→ **Problem details**
Copy each of the entries below word for word, leaving out the pictures.

- - -

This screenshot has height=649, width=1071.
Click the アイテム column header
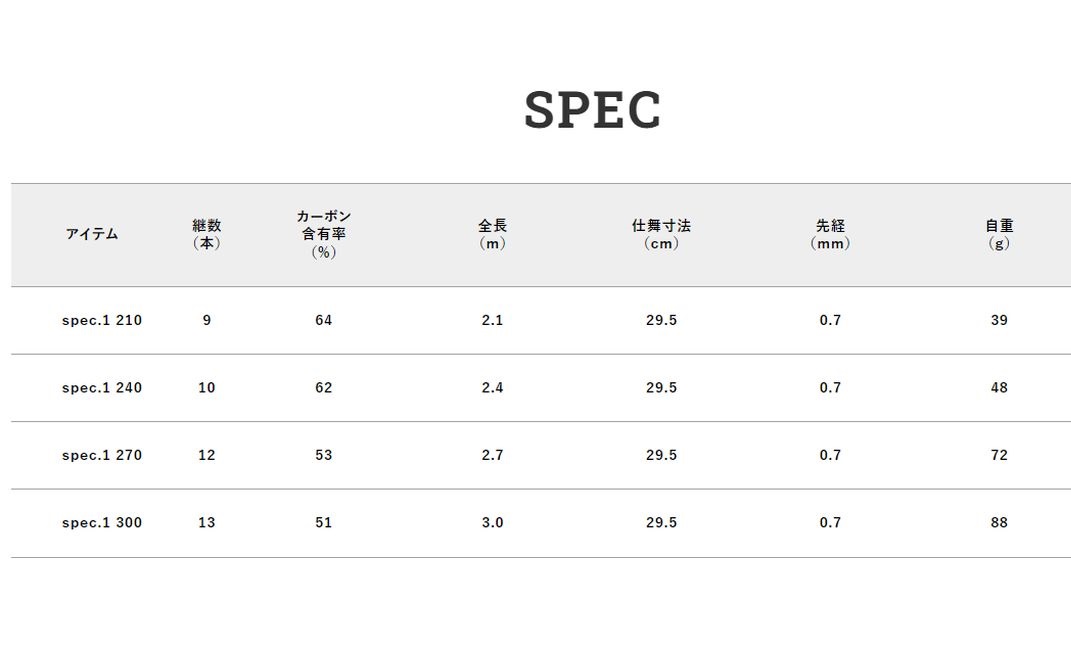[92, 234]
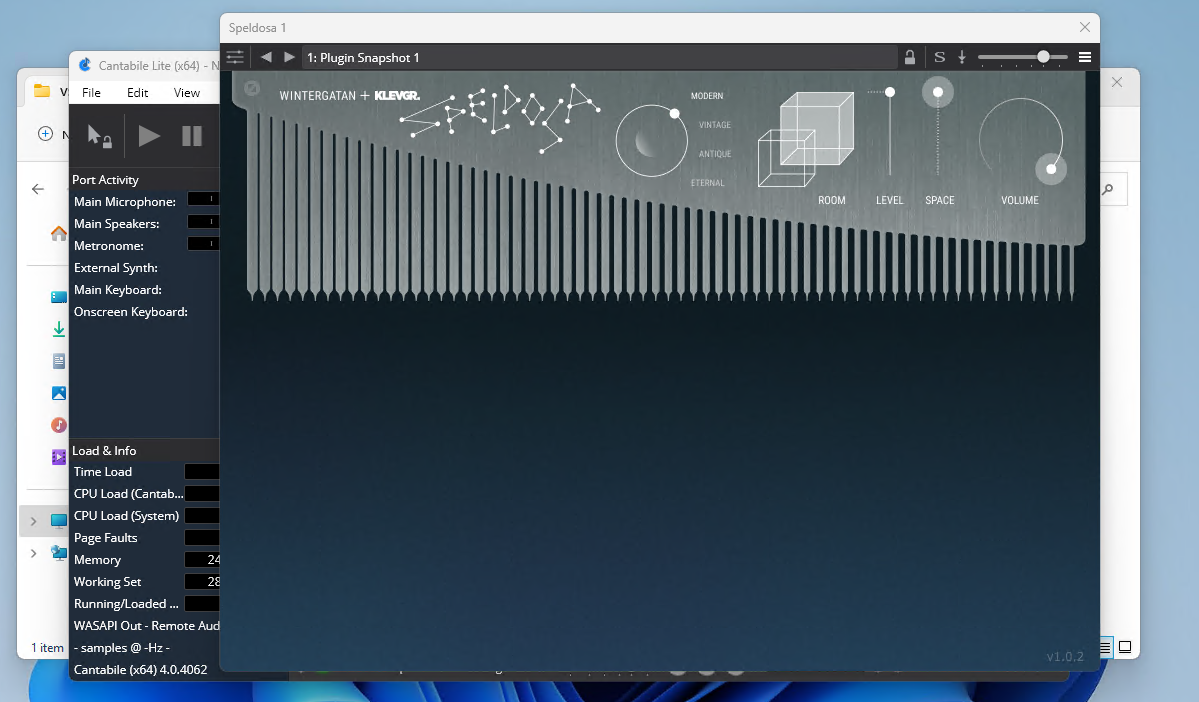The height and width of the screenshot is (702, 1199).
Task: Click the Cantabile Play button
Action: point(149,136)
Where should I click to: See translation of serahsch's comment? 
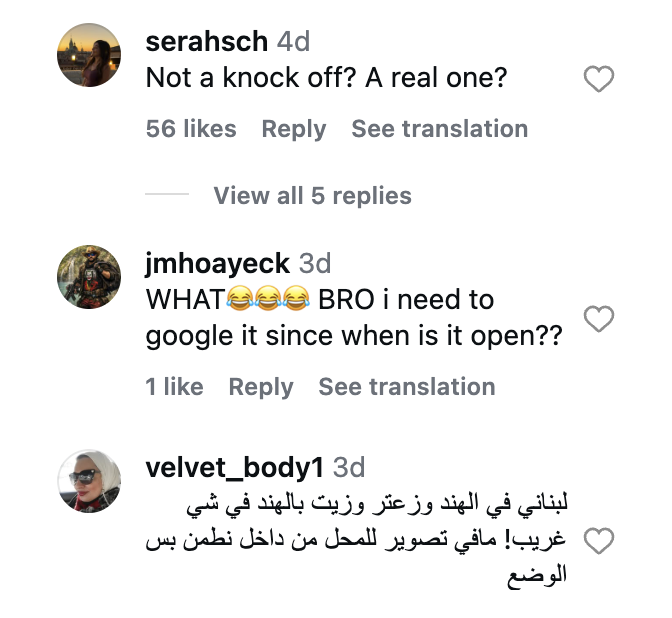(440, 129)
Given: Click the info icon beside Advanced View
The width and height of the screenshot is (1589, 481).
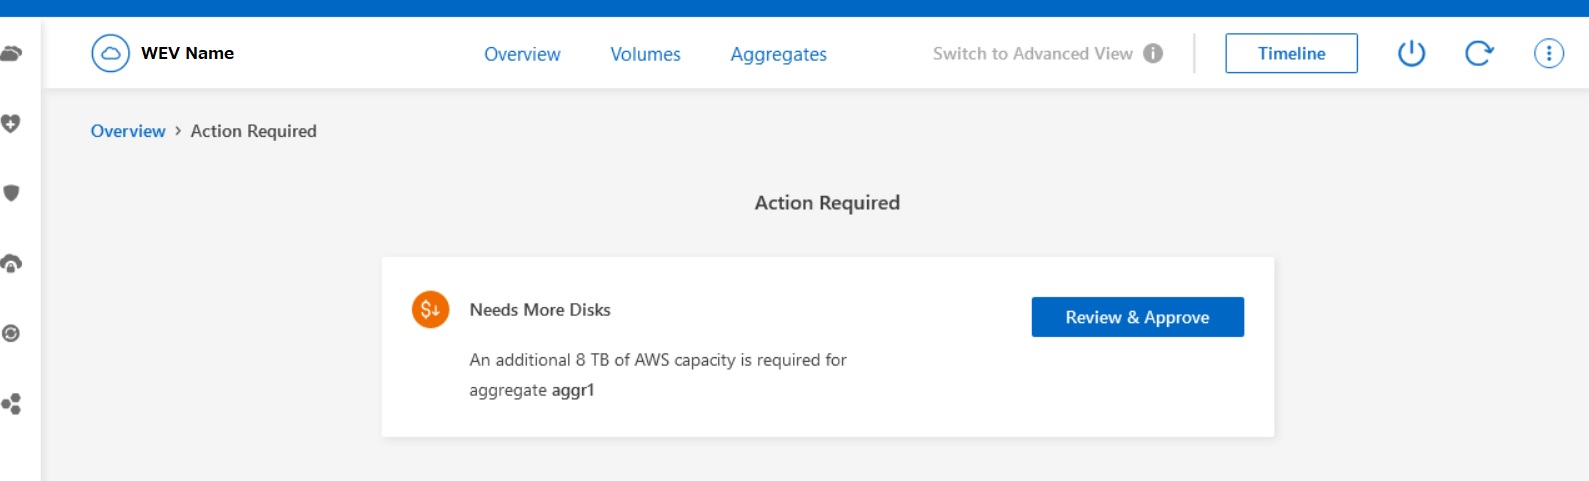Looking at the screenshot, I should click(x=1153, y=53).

- - -

→ **Answer for this exercise**
This screenshot has height=649, width=1071.
Click the アイテム column header
[92, 234]
The height and width of the screenshot is (702, 1199).
Task: Click the Cantabile Play button
Action: point(149,136)
Where should I click to: See translation of serahsch's comment? 
(440, 129)
Given: Click the info icon beside Advanced View
The width and height of the screenshot is (1589, 481).
Looking at the screenshot, I should click(x=1153, y=53).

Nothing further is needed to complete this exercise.